Avoid the Sales Email Follow Up Flop!
Probably one of the most frustrating scenarios in sales is when you have a conversation or exchange with a prospective customer, follow up with a brilliant email containing a meeting request, information, or pricing, et cetera, and then—nothing
Your Follow-Up Flopped!
- Why didn’t they respond?
- Why haven’t they replied?
- I supplied all the information!
- What else could I have included?
- What more can I do?
- Should I nudge them again?
- Tap, Tap, Tap, Is this thing on????
Wouldn’t you like to be a fly on the wall when your prospect receives your email to understand exactly what they’re thinking and why you aren’t getting a response?
Well, consider me your fly. While you’re wondering what else you could have said in that email or what details you could add,
This is what your prospect is thinking:
- Ding–ugh, another email
- Reading, “Good morning, hope you’re doing well, thank you for the call …” Get on with it...
- Skimming…what’s relevant here?
- “Blah blah blah” click here, open that … not right now
- “Would love to” – I’ll bet you would
- Too much work … moving on to put out real fires
- Email sits in inbox … indefinitely
If you’re cringing right now, I feel you. This is me as a buyer, and this is the response of hundreds of buyers I’ve polled as to how they feel about follow-up and the sales process. Most of the time,
Your follow-up flops because of these 3 reasons
1. Your follow up response is too much “work” to process (too long, too many details, too much information, asking too much, et cetera). Reading your email and deciphering what information is relevant to a decision and what actions to take—should be quick and easy to move forward, not like reading a novel.
2. The buyer has other “fish to fry first”—meaning, most everyone in decision-making capacities is juggling direct reports, running to meetings, being interrupted every 3 minutes, and trying to move their own work forward. Their “lack of urgency” has nothing to do with you and everything else on his/her plate.
3. They weren’t that interested and suggested you follow up as a way of disengaging from the call/conversation. Ouch. This one is a huge waste of time and clogs your funnel with junk.
It’s rarely a deliberate decision to ignore you. It’s usually a byproduct of the prospect’s busy workload combined with a follow-up message that is too vague, general, busy, or complex.
How do you avoid Follow-up flops?
Before you hang up or finish that meeting, ASK ANOTHER QUESTION! Clarify.
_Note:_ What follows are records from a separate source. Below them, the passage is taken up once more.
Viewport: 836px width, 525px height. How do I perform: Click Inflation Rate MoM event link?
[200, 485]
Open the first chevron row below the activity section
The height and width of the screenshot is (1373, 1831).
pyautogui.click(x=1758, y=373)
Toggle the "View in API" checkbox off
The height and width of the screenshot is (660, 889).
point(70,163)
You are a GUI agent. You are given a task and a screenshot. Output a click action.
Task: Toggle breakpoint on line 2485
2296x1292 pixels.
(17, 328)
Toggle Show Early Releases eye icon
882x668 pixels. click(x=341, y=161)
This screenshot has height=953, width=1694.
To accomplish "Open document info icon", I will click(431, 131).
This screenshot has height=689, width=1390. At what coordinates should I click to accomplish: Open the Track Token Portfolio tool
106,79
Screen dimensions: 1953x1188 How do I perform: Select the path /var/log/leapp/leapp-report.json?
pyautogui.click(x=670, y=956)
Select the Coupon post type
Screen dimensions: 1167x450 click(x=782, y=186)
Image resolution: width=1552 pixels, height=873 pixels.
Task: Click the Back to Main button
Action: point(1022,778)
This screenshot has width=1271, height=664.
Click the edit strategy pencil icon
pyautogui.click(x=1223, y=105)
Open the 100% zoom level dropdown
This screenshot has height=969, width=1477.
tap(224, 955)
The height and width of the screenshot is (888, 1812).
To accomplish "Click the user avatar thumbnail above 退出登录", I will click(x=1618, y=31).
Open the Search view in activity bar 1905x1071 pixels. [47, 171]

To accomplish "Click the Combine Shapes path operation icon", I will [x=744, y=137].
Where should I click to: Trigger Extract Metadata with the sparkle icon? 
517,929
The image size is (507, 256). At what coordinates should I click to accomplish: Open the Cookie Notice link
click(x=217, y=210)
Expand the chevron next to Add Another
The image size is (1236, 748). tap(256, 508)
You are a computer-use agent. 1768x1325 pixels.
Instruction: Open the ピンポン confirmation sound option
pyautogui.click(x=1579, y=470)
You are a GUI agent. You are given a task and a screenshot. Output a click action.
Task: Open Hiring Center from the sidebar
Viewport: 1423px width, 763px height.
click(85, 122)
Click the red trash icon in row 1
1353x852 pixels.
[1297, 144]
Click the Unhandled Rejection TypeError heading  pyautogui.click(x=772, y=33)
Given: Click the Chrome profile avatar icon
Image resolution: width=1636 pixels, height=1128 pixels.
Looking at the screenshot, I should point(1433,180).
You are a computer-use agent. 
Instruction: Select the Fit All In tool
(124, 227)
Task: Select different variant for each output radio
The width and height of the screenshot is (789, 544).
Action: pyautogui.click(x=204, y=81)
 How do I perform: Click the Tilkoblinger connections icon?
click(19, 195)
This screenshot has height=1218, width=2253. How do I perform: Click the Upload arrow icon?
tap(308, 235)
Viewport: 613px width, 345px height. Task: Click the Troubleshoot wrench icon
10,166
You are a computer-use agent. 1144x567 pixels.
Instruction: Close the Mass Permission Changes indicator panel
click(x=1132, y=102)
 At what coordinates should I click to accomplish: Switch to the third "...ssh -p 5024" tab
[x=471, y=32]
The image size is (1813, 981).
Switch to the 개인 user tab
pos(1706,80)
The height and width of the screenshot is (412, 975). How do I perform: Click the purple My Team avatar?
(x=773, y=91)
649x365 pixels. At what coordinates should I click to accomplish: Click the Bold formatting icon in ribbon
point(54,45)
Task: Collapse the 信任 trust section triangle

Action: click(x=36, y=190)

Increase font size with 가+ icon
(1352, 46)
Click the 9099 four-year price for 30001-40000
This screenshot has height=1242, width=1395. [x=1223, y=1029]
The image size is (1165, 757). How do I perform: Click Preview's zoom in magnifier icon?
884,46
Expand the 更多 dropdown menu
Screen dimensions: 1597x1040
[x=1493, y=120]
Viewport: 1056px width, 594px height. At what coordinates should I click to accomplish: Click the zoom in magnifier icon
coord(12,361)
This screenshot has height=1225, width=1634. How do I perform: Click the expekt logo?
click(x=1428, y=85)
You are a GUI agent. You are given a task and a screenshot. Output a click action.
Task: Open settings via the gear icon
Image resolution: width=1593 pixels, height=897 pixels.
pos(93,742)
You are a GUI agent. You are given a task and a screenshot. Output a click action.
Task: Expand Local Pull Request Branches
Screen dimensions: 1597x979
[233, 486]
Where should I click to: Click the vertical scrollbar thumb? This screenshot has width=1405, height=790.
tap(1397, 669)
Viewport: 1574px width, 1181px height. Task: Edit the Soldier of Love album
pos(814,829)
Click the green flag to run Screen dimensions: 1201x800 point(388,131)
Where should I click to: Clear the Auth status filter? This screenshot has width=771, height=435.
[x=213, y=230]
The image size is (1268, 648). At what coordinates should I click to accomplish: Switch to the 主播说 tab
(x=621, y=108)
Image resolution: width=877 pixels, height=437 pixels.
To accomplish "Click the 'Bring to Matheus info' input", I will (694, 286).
Quantify. Qualify.
Ask one more question to gain the additional details that tell you exactly how you follow up with what they need or want to know, and why they would respond to your follow up.
Phone calls or initial meetings usually end with:
• Send me more/some information.
• Send me a proposal/pricing/contract.
• Send me times for a meeting.
• Send me some examples.
Before you leave the present conversation, ASK ANOTHER QUESTION so you can have productive follow-up:
Clarify what the customer needs from you:
- What information would be helpful for your next steps? Give specific examples.
- Do you need information to compare to existing solutions or other vendors?
- What other divisions/departments need information to have input on this purchase?
Quantify what products, services, or dollars they are expecting to see in a proposal and/or why they would like to see it (don’t send pricing or a proposal blindly)
- Before I send pricing/packages—is there a budget range you’d like to work within?
- What would you like to see in a package?
- Which options would you like to consider in the proposal?
- What will you be evaluating or comparing the pricing against (ROI, existing vendor, multiple proposals)
Qualify what the buyer will do once they receive your follow up
- I’ll follow up with a recap email tomorrow, how much time do you need to discuss with your team?
- After I send you the recap/pricing/examples—how would you like to set the next step?
- If I assemble these details, can we agree on a follow-up call/meeting to make sure we’re on the same page or to help me know where you are in the process?
And, by the way, you may have figured out already that you don’t have to stop at just ONE question. Keep going until you paint a tight picture of exactly what the follow-up should be and have an agreement about what the prospect expects and will do on his/her end.
In my experience, sellers usually don’t ask enough questions. We get what’s called, “happy ears” because we hear a few signals that the buyer is interested and in our enthusiasm, forget to listen for other clues as to how to proceed or cues that tell us the prospect is really just trying to dis-engage from us and not potentially interested.
Gather More Insights, More Information, and More Context
You'll avoid the sales email follow-up flow and your follow up will be specific, meaningful, and has a timeline that reflects the customer’s buy-in. Without it, you’re usually left twisting in the wind after you send that email with all those details—and the buyer doesn’t respond.
Don’t jump off the high dive and do a giant Follow-Up Belly Flop! Avoid that by asking more questions: Clarify, Quantify, and Qualify!